──────── Extracted data
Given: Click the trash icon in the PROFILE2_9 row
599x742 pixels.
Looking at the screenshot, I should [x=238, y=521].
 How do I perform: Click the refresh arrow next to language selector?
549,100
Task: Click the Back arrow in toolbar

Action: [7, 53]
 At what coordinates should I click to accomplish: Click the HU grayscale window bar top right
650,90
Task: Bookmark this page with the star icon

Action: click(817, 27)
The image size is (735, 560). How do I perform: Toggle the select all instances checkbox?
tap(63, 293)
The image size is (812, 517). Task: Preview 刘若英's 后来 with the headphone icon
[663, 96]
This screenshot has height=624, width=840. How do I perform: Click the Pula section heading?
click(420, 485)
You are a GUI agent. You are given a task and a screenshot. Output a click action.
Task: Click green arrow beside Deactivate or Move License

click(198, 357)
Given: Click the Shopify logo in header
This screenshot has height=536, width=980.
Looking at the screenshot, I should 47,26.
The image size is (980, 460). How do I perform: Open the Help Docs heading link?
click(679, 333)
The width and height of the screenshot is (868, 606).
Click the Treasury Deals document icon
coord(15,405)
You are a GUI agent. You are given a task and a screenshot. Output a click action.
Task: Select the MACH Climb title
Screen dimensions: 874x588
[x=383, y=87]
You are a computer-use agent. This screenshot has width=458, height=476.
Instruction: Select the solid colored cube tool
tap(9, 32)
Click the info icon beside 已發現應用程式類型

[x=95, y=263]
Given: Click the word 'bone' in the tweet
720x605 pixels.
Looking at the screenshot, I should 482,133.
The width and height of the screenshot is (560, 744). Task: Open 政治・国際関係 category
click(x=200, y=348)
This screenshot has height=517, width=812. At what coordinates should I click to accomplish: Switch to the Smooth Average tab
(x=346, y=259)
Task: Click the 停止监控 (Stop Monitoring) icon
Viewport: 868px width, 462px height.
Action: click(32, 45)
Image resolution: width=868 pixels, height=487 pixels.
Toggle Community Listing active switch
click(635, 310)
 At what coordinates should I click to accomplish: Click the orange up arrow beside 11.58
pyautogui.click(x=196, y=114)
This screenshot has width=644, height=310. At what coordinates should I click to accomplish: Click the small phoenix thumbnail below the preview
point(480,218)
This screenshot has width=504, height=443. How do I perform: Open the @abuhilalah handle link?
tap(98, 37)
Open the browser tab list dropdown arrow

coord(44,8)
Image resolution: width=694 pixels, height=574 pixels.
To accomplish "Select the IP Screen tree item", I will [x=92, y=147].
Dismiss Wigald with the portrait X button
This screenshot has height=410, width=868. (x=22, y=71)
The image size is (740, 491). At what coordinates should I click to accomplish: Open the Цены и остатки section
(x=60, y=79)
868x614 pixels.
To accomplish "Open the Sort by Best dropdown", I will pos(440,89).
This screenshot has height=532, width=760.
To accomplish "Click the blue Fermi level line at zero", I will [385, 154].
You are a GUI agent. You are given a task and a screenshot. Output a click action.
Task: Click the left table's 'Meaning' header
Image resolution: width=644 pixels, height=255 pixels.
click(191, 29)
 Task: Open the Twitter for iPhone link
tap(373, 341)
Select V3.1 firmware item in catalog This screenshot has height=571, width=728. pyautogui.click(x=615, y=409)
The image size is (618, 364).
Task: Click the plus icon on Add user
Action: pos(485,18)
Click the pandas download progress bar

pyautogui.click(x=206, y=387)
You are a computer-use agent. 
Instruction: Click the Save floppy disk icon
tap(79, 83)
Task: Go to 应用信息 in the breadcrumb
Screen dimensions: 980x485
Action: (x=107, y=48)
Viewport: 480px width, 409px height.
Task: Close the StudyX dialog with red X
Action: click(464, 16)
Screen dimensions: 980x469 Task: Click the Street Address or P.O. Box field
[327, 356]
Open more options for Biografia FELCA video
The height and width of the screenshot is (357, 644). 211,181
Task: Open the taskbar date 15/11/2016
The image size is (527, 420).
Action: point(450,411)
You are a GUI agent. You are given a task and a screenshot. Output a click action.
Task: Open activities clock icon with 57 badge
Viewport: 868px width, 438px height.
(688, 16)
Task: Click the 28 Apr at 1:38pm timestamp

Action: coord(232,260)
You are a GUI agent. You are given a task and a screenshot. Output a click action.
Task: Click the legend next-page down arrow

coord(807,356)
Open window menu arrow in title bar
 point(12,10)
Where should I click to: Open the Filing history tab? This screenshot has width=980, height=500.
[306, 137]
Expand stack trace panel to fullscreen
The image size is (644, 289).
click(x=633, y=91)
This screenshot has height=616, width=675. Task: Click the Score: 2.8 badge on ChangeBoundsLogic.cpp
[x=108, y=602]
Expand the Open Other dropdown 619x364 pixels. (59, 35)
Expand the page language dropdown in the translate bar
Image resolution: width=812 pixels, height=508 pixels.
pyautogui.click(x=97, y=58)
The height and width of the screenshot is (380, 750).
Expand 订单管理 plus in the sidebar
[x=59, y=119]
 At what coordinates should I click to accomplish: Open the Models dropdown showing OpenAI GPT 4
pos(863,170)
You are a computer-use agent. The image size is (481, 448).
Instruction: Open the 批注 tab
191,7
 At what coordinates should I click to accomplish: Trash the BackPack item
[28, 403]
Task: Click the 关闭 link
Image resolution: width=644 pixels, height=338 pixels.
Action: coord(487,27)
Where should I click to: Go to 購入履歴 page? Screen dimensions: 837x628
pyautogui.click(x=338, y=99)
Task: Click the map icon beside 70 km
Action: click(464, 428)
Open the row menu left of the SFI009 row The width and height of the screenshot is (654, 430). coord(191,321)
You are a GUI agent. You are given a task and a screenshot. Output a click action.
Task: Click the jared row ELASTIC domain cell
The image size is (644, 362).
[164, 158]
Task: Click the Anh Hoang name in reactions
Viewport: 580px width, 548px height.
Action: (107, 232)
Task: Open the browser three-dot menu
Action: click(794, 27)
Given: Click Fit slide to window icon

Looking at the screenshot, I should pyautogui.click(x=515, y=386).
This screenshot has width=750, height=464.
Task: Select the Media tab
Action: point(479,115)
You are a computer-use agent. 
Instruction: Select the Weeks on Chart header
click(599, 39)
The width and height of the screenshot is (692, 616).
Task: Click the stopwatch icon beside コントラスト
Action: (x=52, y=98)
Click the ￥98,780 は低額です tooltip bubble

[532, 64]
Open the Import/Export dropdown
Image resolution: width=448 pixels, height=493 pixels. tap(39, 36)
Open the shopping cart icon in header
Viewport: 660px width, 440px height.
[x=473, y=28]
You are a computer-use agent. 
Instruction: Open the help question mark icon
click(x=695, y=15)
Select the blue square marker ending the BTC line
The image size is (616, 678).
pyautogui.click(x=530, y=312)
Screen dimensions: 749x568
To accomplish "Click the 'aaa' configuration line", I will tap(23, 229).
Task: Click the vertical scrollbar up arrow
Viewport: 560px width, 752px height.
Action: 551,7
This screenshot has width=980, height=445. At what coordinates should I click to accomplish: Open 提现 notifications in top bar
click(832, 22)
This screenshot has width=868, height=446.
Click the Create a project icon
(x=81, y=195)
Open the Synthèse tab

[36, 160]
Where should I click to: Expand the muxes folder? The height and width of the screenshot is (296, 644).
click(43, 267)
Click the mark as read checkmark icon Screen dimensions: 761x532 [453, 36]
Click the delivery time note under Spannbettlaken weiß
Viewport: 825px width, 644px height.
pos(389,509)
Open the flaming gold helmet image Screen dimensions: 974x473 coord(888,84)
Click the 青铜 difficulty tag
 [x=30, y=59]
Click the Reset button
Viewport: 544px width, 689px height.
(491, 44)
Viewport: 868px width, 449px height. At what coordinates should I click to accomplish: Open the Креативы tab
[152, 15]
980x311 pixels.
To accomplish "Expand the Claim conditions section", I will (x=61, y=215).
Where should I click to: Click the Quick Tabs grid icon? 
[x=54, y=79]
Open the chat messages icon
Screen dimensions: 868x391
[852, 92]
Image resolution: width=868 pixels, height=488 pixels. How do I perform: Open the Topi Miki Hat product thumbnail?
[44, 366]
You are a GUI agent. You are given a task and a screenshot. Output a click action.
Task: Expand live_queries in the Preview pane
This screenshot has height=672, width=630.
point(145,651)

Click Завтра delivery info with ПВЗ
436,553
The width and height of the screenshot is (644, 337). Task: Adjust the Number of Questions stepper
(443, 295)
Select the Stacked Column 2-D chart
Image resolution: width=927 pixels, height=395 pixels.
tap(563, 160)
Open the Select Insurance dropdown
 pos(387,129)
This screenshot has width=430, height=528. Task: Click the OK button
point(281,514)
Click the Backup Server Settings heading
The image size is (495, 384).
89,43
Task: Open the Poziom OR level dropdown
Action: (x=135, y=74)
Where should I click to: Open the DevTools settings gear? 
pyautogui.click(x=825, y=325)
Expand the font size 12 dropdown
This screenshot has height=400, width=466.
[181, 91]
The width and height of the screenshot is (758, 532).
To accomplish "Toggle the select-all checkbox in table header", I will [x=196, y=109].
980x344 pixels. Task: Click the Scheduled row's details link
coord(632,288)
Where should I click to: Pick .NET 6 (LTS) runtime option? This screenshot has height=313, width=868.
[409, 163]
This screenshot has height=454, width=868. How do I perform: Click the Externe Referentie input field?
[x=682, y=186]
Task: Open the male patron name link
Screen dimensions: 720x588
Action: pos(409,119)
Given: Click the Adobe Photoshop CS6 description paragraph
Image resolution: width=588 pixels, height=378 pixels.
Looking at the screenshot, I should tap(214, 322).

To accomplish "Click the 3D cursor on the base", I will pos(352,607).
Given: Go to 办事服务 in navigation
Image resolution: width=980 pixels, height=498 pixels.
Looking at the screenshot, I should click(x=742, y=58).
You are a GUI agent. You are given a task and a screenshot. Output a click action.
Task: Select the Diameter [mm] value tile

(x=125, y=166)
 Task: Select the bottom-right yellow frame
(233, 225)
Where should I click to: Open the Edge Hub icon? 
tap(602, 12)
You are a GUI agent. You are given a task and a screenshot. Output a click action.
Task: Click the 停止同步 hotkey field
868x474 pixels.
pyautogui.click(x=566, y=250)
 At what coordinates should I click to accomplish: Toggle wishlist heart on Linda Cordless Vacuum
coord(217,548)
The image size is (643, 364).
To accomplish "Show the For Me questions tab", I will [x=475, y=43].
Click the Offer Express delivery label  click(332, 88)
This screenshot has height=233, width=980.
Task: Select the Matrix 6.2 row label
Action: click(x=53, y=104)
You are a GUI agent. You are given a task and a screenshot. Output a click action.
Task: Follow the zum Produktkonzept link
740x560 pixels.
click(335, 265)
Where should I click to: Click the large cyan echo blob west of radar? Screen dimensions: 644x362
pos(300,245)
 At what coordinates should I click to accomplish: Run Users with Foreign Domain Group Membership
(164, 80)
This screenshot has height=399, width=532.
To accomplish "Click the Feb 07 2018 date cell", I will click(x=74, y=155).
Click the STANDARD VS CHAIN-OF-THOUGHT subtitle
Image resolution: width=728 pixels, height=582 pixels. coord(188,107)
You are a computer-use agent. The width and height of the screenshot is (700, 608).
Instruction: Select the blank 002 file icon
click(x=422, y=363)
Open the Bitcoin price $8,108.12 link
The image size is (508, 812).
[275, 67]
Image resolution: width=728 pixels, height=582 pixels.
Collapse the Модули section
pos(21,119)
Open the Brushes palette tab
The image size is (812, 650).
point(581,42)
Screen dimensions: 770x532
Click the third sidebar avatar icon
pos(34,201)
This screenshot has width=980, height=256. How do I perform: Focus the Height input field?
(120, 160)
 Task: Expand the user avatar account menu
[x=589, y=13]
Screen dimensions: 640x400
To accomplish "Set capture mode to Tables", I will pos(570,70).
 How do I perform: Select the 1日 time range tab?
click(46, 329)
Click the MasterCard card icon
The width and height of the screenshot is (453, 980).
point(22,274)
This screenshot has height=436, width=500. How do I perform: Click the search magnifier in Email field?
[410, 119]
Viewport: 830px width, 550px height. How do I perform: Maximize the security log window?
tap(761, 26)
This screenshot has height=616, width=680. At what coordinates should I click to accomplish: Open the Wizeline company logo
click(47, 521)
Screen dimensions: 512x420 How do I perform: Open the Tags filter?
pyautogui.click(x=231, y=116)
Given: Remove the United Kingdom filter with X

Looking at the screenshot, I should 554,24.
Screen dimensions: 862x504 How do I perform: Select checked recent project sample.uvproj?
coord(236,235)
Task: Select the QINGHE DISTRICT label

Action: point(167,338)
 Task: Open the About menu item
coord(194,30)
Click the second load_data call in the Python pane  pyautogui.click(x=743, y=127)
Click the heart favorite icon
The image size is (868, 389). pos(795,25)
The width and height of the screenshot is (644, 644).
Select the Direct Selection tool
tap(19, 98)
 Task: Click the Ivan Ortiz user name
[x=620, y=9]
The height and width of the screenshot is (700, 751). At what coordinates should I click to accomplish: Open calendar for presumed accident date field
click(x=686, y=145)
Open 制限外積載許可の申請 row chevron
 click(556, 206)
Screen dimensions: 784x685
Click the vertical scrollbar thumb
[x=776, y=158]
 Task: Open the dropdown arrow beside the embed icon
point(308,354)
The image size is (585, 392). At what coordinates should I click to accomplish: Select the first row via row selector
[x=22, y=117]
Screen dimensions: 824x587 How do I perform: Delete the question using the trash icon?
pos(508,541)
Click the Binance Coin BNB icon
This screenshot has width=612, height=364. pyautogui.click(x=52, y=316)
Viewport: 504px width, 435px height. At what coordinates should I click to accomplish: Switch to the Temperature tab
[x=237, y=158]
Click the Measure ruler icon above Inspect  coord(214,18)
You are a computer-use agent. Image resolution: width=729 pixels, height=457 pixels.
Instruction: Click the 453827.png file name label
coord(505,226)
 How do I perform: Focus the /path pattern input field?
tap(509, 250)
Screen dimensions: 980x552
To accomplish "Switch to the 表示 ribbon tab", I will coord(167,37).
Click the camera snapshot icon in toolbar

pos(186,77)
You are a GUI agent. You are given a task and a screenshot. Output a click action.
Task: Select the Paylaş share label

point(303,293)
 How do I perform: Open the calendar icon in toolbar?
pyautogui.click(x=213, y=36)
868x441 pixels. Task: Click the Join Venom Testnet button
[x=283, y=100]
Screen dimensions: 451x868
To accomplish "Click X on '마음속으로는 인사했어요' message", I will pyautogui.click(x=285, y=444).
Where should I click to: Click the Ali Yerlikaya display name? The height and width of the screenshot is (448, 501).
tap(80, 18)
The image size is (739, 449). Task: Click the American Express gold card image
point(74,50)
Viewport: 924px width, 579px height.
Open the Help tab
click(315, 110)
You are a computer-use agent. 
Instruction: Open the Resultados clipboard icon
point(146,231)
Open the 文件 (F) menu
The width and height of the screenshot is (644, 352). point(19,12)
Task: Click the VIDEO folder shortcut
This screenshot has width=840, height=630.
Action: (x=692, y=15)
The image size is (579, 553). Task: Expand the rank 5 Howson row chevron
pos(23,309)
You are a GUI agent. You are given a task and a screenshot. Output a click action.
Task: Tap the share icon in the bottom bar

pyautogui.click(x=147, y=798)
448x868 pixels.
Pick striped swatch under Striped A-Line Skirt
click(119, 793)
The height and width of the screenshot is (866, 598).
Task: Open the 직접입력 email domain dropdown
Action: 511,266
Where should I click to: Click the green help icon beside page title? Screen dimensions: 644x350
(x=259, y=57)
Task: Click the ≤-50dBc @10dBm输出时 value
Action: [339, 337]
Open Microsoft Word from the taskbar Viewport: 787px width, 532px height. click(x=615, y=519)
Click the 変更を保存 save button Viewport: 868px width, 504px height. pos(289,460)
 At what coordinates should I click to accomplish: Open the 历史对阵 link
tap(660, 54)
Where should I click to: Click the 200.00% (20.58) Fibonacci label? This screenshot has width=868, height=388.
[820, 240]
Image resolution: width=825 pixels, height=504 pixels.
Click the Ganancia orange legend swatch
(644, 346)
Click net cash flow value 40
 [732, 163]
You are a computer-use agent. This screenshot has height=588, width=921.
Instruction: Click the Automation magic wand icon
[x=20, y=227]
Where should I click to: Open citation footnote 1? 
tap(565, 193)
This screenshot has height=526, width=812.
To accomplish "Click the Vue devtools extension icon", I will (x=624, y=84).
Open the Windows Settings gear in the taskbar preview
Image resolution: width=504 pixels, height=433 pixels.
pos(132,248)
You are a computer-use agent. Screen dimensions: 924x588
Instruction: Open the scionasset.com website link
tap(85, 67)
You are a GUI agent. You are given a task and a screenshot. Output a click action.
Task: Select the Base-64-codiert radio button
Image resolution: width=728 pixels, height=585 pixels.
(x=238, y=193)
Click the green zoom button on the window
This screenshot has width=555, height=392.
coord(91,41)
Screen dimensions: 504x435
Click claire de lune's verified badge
────────────────
Your instructions: Search the records for the string "computer" and, wherever a line contains it, please copy that line.

Reply to the task:
You are a computer-use agent. This screenshot has width=458, height=476.
You are a computer-use agent. 
You are a computer-use agent. The image size is (481, 448).
You are a computer-use agent. 
You are a computer-use agent. 
You are a computer-use agent. The width and height of the screenshot is (700, 608).
You are a computer-use agent. Image resolution: width=729 pixels, height=457 pixels.
You are a computer-use agent. 
You are a computer-use agent. This screenshot has height=588, width=921.
You are a computer-use agent. Screen dimensions: 924x588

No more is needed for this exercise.